Although Yamaguchi’s lunch menu is anchored to the principles of kaiseki ryōri (traditional multicourse cuisine) he isn’t averse to adapting the rules and changing things, analogous to the frequent updates tech companies send our way. However, Yamaguchi’s changes — the layer of ume (plum) jelly he tucks inside fish tempura, for example — are updates that actually work.
Lunch opened with a pale pink turnip soup enlivened by a verdurous sprig of steamed seri (Japanese parsley) and accompanied by a sprinkling of pink peppercorns. The soup was a fitting and piquant amuse-bouche. As with chefs the world over, Yamaguchi is influenced by the current Nordic cooking trend. After a plate of delectable sashimi was served there was another soup: This time a clear dashi containing simmered vegetables, including daikon cooked to the exact point where the fibrous root didn’t disintegrate under the weight of the dashi it had soaked up. The result was an umami-laden tender chunk of radish. That Yamaguchi managed to coax so much from a stubborn vegetable was a visceral pleasure.

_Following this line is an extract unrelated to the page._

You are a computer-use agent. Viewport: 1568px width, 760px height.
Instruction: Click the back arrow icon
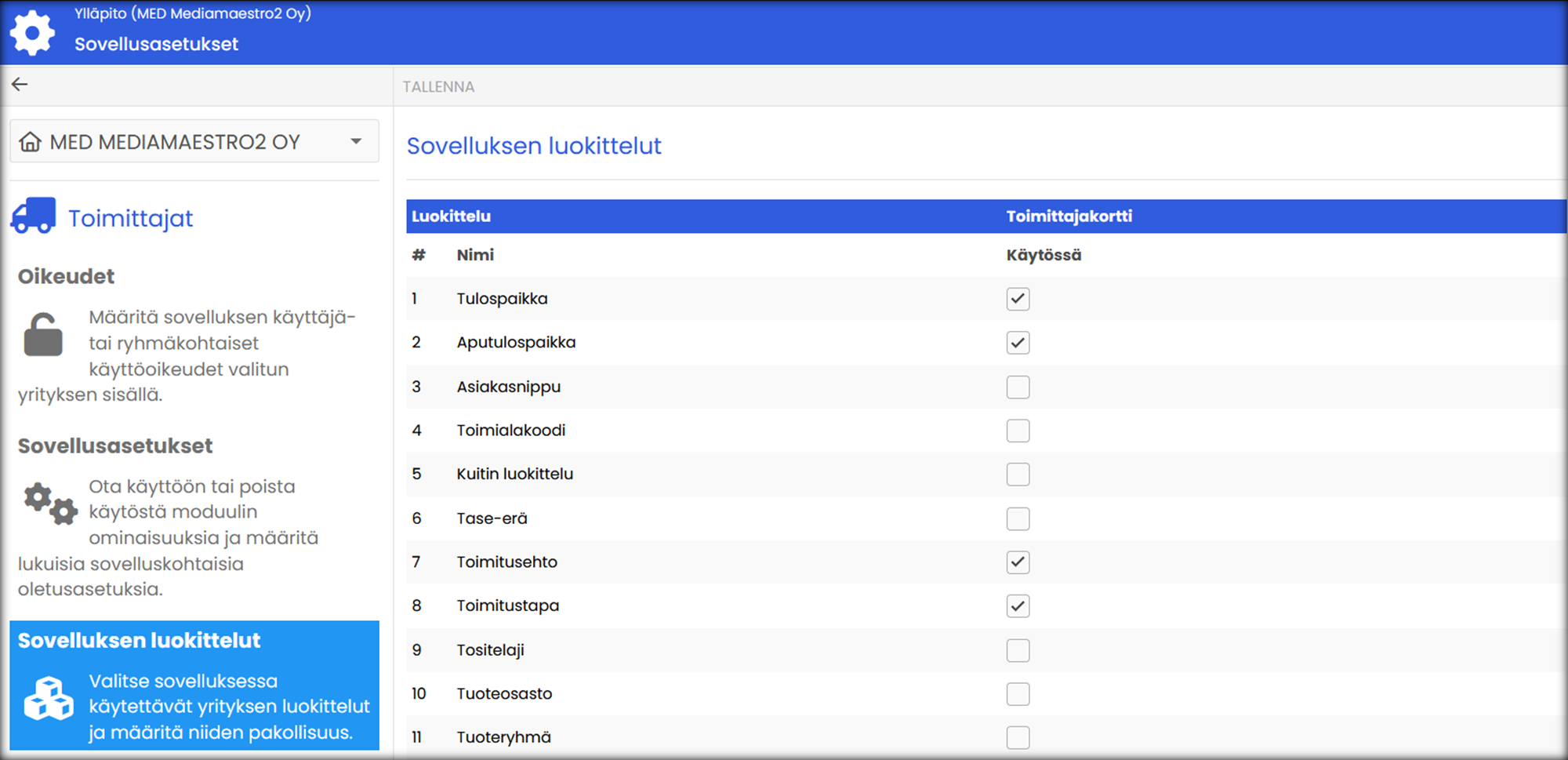[20, 85]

The yakimono (flame-grilled or pan-fried) course that arrived midway through the meal was something I would have certainly ordered were there a menu. Broiled buri (yellowtail) in teriyaki sauce, guarded by a lotus root and topped with a hat of shredded spring onions. Yellowtail is the ideal candidate for teriyaki and Yamaguchi’s concoction was supreme — sweet without being too sentimental.
It was in the sumono and aemono (vinegared and dressed dishes) course that Yamaguchi revealed his playfulness. Although Osaka has mostly avoided snow in the recent cold spell, flakes of snow adorned this serving. I wrongly assumed it was some sort of salt, but the flakes were completely tasteless shavings of dried mochi (pounded rice cake). The other garnish, a sprig of cherry blossom, signalled the better weather to come.
The salads were tiny, yet packed full of ingredients and flavors: yellow miso spread over broccoli and smelt, topped with black sesame seeds, three black soy beans skewered by pine needles and a bite-sized chunk of miso-glazed salmon. It was a posturing yet lighhearted dish.
One other notable “update” to the kaiseki tradition was the rice dish, which once more showed he has tenacious handle on complimentary ingredients. Yamaguchi’s okayu (rice porridge) — a dish often served when someone is ill — came with greens, roasted walnuts and a dollop of ume jam. Lunch closed on a sweet note: chestnut and mikan (Japanese citrus) ice-cream.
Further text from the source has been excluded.